Norman Mailer disait de lui qu’il avait une douzaine de visages, à l’instar de Marlon Brando. Jackie, sa femme, le voyait en héros légendaire arthurien : dans Kennedy une vie en clair-obscur (Armand Colin), Thomas Snégaroff parvient avec une délicatesse rare à rassembler les visages du président américain qui a le plus marqué les esprits de ses contemporains.
Le 22 novembre a marqué les 50 ans de la mort de celui qu’on appelle JFK. Parmi tous les livres qui sont publiés à l’occasion de cette date, celui de Thomas Snégaroff, spécialiste de l’histoire présidentielle américaine, s’impose. Laissant de côté les ragots sur sa vie amoureuse, Marilyn en tête, ses relations avec la mafia et les soupçons de complot qui entourent sa mort, Snégaroff replonge dans les racines familiales pour tenter d’éclairer la formidable machine à gagner des Kennedy… et le prix exorbitant qu’il leur a fallu payer. John ou plutôt « Jack », selon le surnom qu’on lui donne, se révèle un enfant maladif, et un élève sans éclat qui se destine au journalisme. Sa vie est une collection d’erreurs d’aiguillage et de choix par défaut. S’il devient héros de guerre c’est en rattrapant miraculeusement sa propre bourde qui aurait pu coûter la vie de nombreux hommes. S’il se lance dans la course politique c’est pour reprendre les ambitions de son père, là où la mort de son frère aîné les a laissées. Car c’est Joe Jr qui aurait dû devenir président dans le projet familial. Jack n’a fait qu’endosser la veste et la vie de son frère, en bon fils à papa soumis. « Je boxe contre une ombre qui gagne toujours », disait-il sans illusion en parlant de son frère disparu.

[TÂCHE À FAIRE]
Répondez à ces questions sur l'extrait :
1. À quel acteur Norman Mailer comparait-il Kennedy ?
2. Vers quel métier Jack se destinait-il quand il était élève ?
3. D'après le projet familial, qui aurait dû devenir président ?

[INFORMATIONS FOURNIES]
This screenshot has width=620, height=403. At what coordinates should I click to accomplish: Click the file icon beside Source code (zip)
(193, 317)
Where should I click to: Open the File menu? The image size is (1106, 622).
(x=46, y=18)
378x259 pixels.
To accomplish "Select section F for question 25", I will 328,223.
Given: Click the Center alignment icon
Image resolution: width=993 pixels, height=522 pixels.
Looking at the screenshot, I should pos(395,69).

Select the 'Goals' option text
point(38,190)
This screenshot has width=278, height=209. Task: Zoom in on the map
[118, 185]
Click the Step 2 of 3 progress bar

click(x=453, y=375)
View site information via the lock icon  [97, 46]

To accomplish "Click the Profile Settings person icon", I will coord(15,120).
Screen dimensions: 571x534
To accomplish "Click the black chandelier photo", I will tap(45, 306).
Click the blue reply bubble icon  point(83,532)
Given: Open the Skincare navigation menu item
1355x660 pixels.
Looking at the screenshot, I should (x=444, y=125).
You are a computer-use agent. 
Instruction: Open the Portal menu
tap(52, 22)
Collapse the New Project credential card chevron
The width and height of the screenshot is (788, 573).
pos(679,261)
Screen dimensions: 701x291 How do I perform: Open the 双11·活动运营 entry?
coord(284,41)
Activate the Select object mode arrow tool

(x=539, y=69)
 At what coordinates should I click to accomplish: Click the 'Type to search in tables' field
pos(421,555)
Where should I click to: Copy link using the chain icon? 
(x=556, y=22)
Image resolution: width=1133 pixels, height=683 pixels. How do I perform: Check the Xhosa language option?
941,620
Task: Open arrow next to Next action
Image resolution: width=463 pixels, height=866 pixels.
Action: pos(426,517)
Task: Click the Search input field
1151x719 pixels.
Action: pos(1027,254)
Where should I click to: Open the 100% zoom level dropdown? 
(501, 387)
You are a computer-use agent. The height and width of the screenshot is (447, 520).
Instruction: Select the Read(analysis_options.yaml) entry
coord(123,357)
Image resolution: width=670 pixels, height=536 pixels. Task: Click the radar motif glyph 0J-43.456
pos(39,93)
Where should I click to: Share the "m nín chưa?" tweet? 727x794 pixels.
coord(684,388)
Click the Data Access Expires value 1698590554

[RÉPONSE RÉDIGÉE]
1. À Marlon Brando.
2. Vers le journalisme.
3. Joe Jr, son frère aîné.